Segeln bedeutet Freiheit spüren
Segeln ist weltweit ein außergewöhnliches aber heißgeliebtes Hobby!
Segeln wurde in der Geschichte meist für Transport, Handel, Kriegsführung und Fischfang genutzt. Seitdem aber die motorisierte Schifffahrt seit dem Ende des 19. Jahrhunderts immer mehr die langsamen und relativ schwerfälligen Segelschiffe verdrängte, ist Segeln heute eher eine beliebte Freizeitbeschäftigung und ein exklusiver Sport geworden.

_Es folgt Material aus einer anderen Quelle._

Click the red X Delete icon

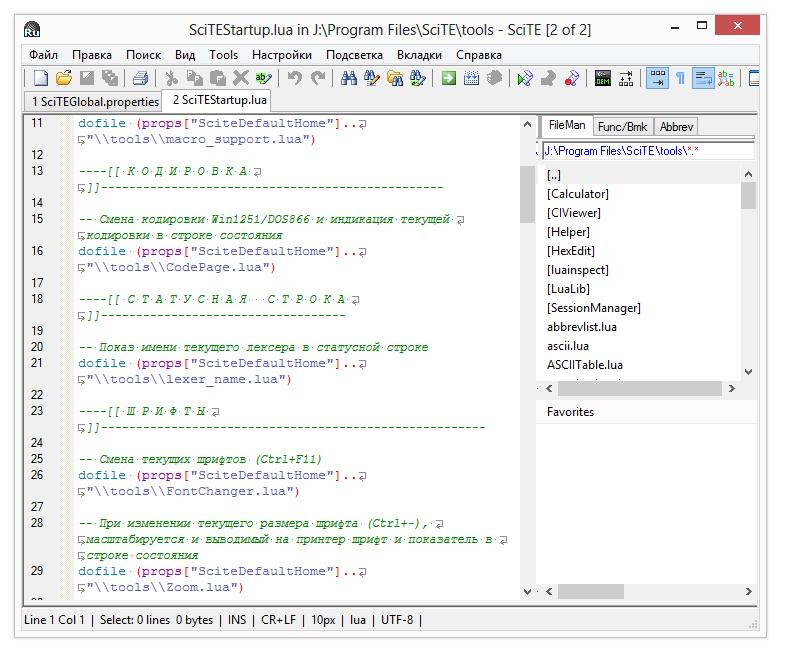(241, 78)
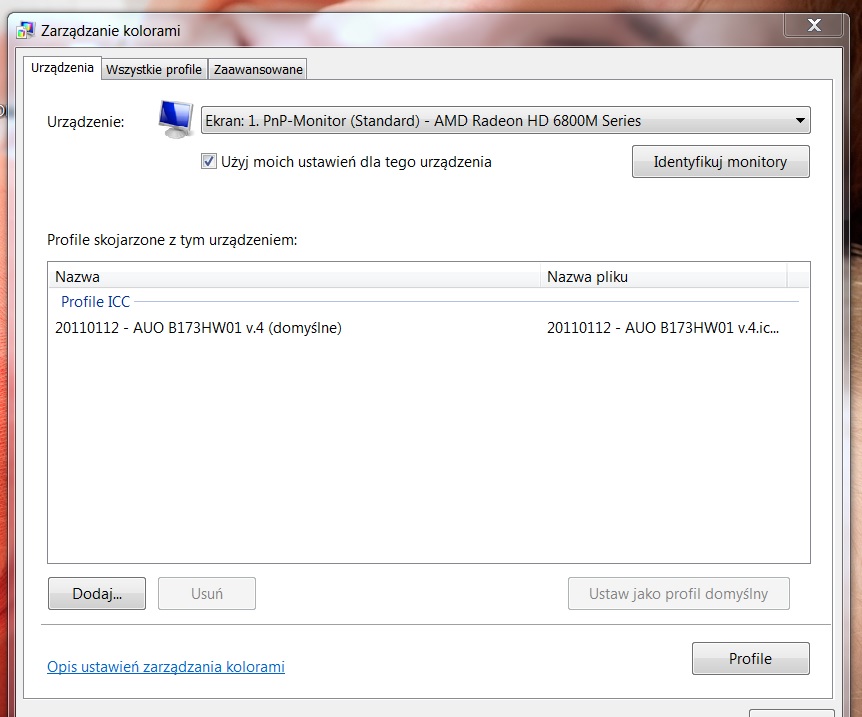The width and height of the screenshot is (862, 717).
Task: Click Ustaw jako profil domyślny button
Action: (678, 593)
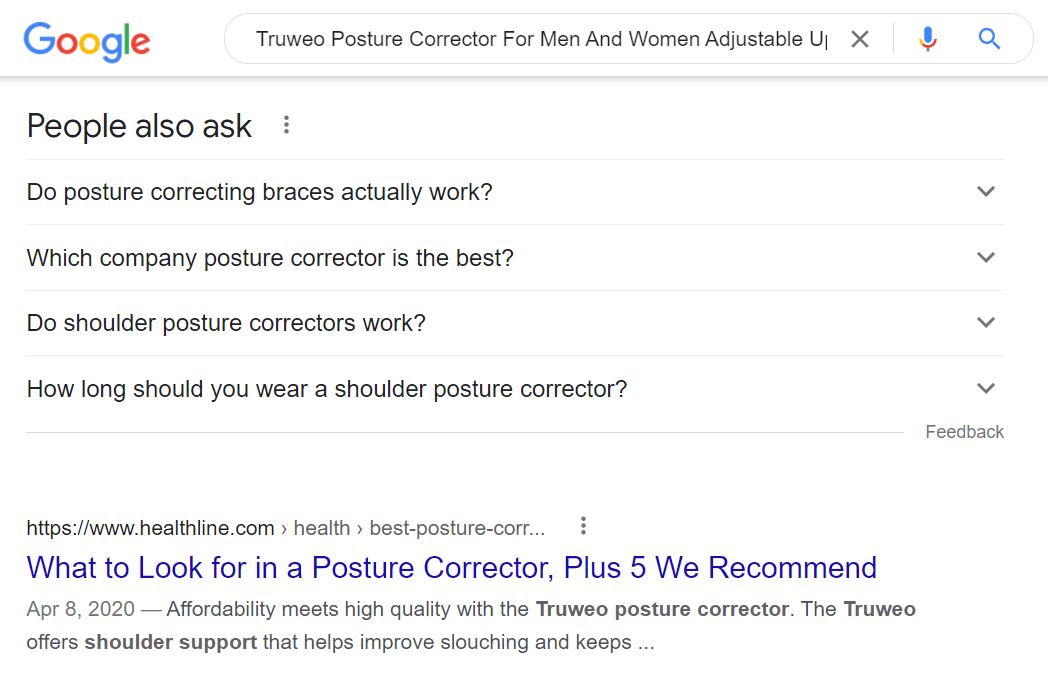The image size is (1048, 684).
Task: Click the https://www.healthline.com URL
Action: [150, 528]
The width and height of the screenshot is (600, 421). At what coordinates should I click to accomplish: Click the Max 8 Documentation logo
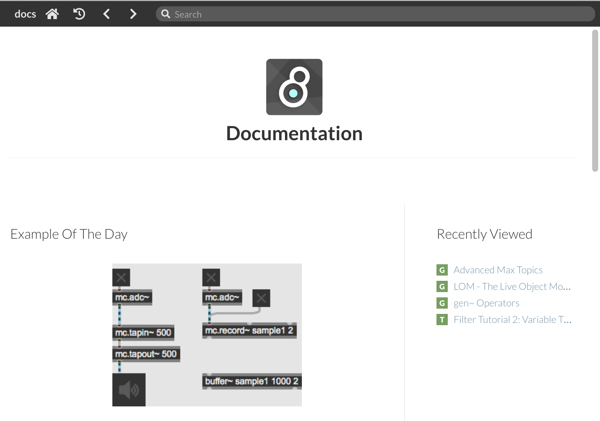[x=294, y=87]
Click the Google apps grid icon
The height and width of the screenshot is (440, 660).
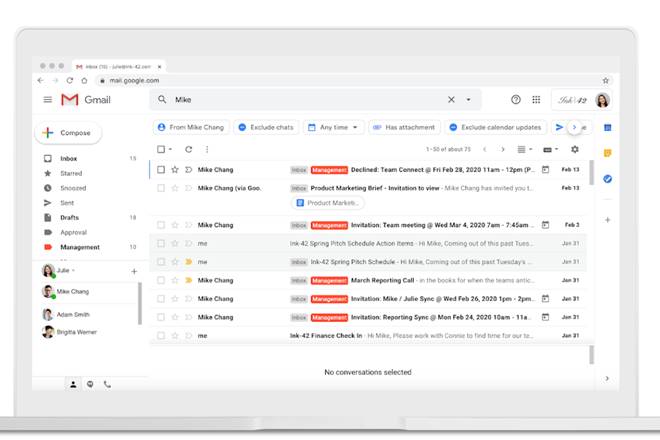(x=536, y=100)
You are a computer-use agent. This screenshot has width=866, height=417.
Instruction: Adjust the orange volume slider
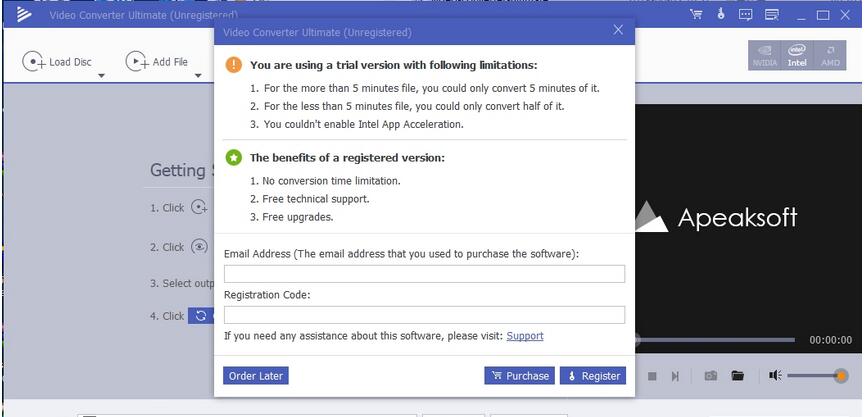tap(841, 376)
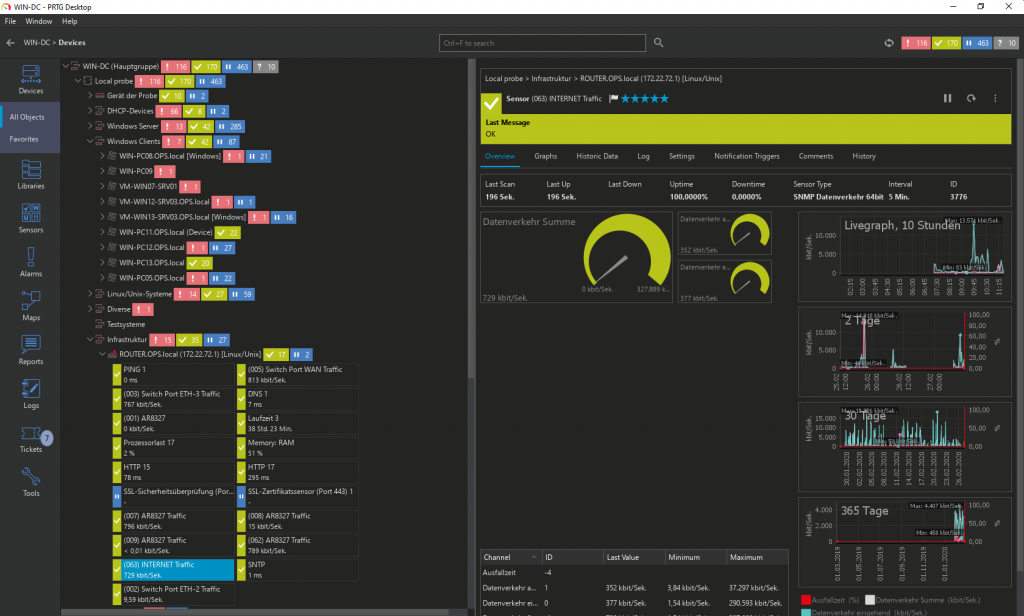Pause the INTERNET Traffic sensor

[x=947, y=98]
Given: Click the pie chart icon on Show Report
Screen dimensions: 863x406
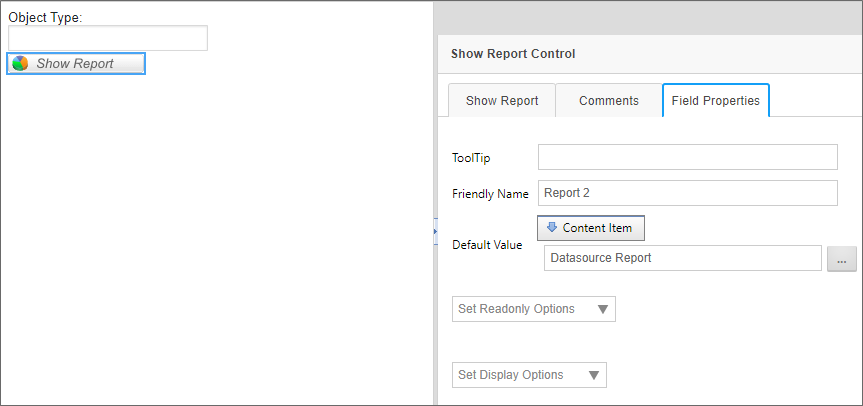Looking at the screenshot, I should [21, 64].

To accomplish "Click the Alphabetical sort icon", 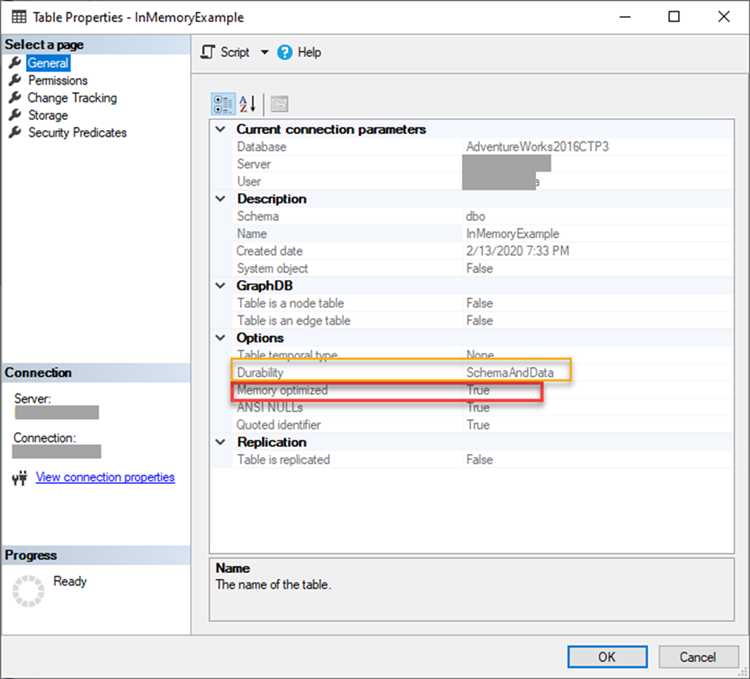I will pos(248,103).
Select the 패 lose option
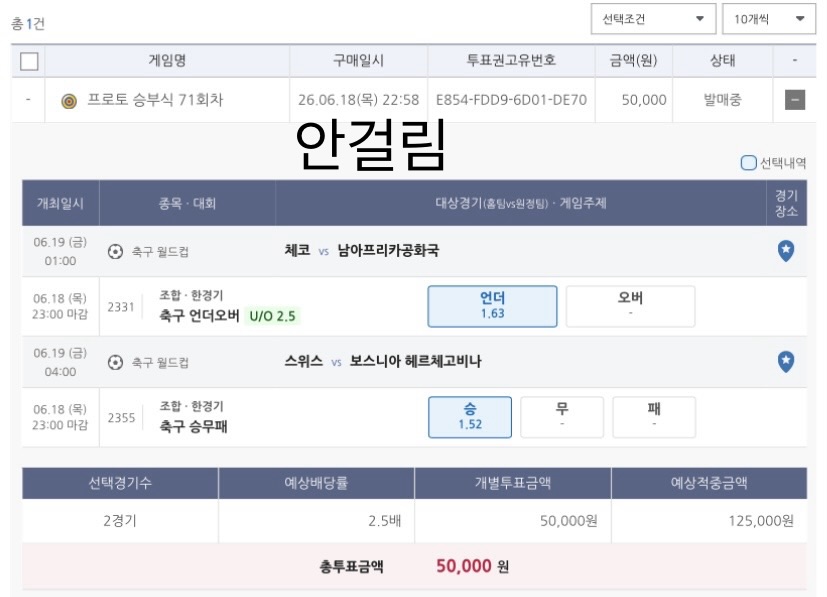 coord(654,417)
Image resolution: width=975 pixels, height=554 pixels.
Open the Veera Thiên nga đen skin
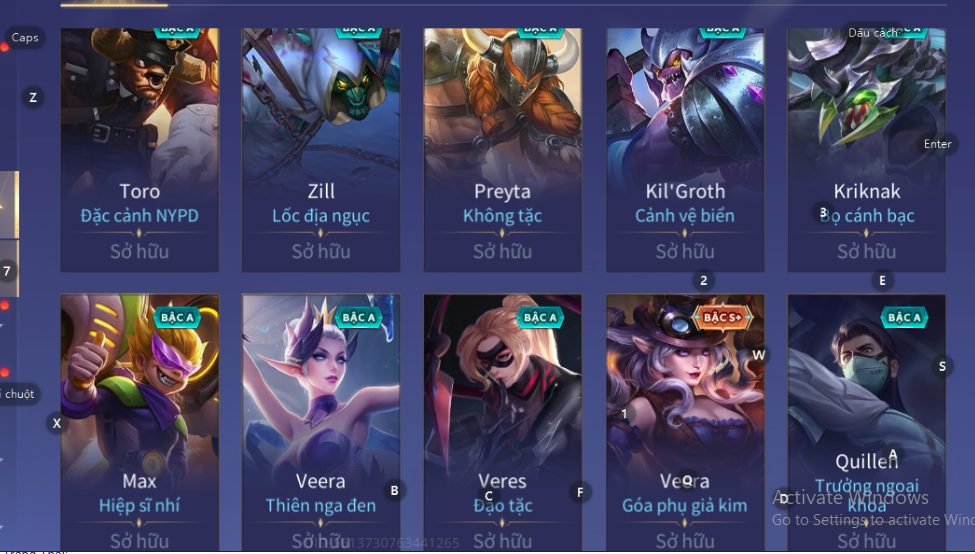[x=321, y=423]
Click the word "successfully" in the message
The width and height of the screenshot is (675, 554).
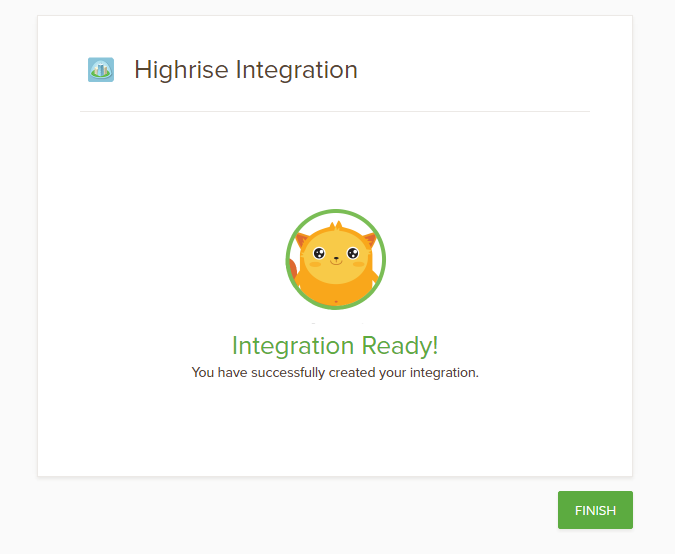pos(287,373)
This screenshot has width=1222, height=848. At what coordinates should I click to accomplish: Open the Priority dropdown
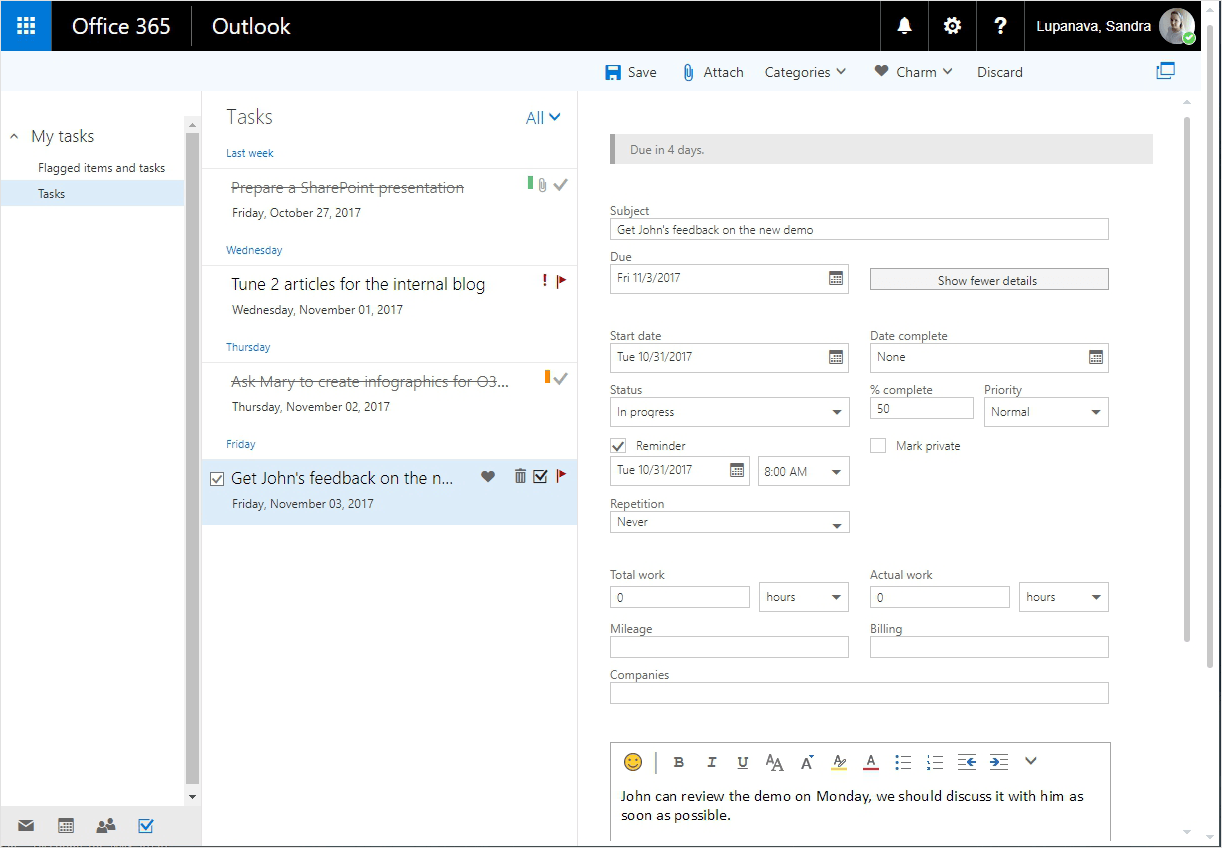point(1045,411)
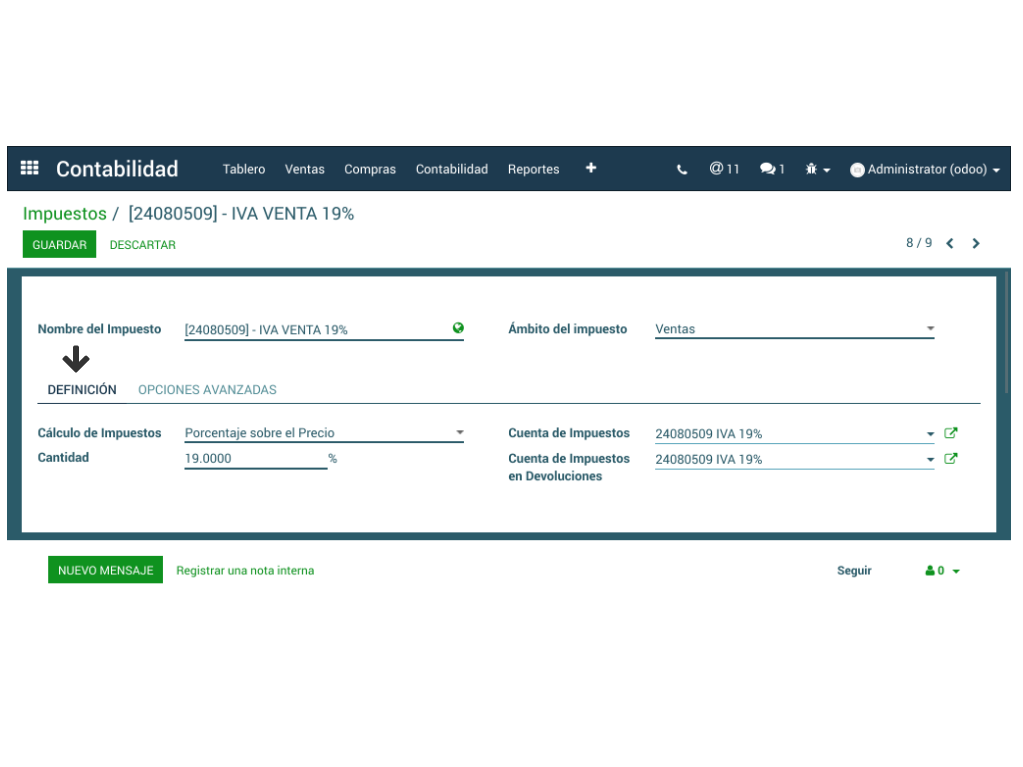Click Registrar una nota interna link
Viewport: 1023px width, 767px height.
[245, 571]
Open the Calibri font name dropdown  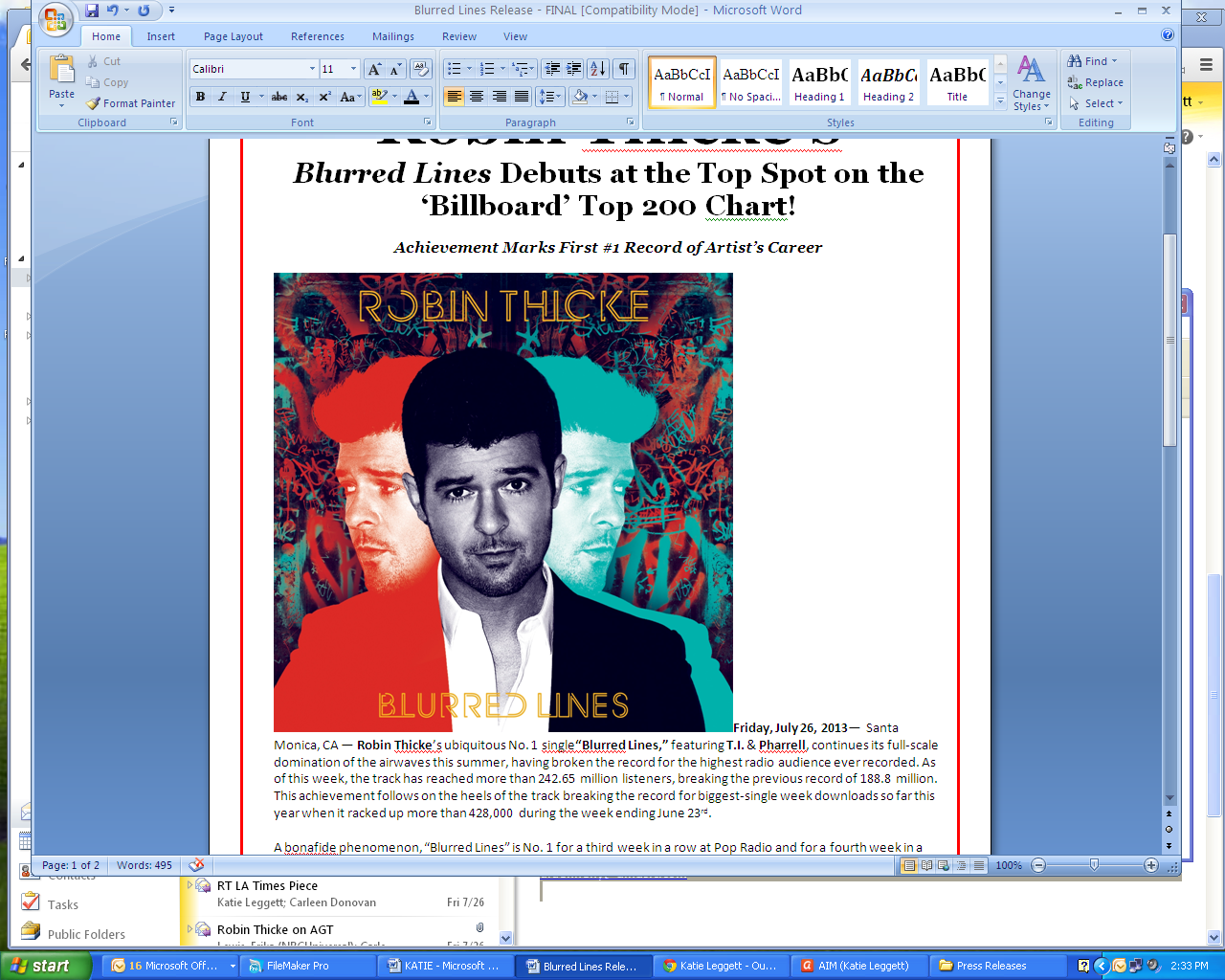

Segeln das in sportlichen Wettkämpfen durchgeführt wird, bezeichnet man als Regattasegeln. Meist werden beim Regattasegeln vorher genau definierte Strecken möglichst schnell befahren. Die Dauer eines solchen Wettsegelns kann dabei zwischen Stunden (Jollenregatten) und Monaten (Hochseeregatten) betragen. Meist gelten die Wettfahrtregeln der ISAF, (Internationaler Segelverband)
Segeln ist auch eine olympische Disziplin, die in mehreren Bootsklassen durchgeführt wird. Bei den Olympischen Sommerspielen 2008 in Peking gab es – inklusive Windsurfen – von der Einhandscholle bis zum Mehrrümpfer insgesamt 9 verschiedene Bootsklassen.
Neben der sportlichen Bedeutung wird Segeln heute meist auch zu Erholungszwecken durchgeführt. Beim Segeln ist man in ständigem Kontakt zu den Elementen und ist von Sonne, Wind und Wasser gleichermaßen umgeben. Da ein Segelurlaub normalerweise auch weitab von überfüllten Stränden und unangenehmen touristischen Zentren verläuft, ist Segeln eine der angenehmsten Formen um einen erholsamen Urlaub am Meer zu machen.
Da der Besitz eines eigenen Segelschiffes nicht für viele Menschen möglich ist, kann man heute in den meisten europäischen Häfen Segelschiffe tage- oder wochenweise chartern.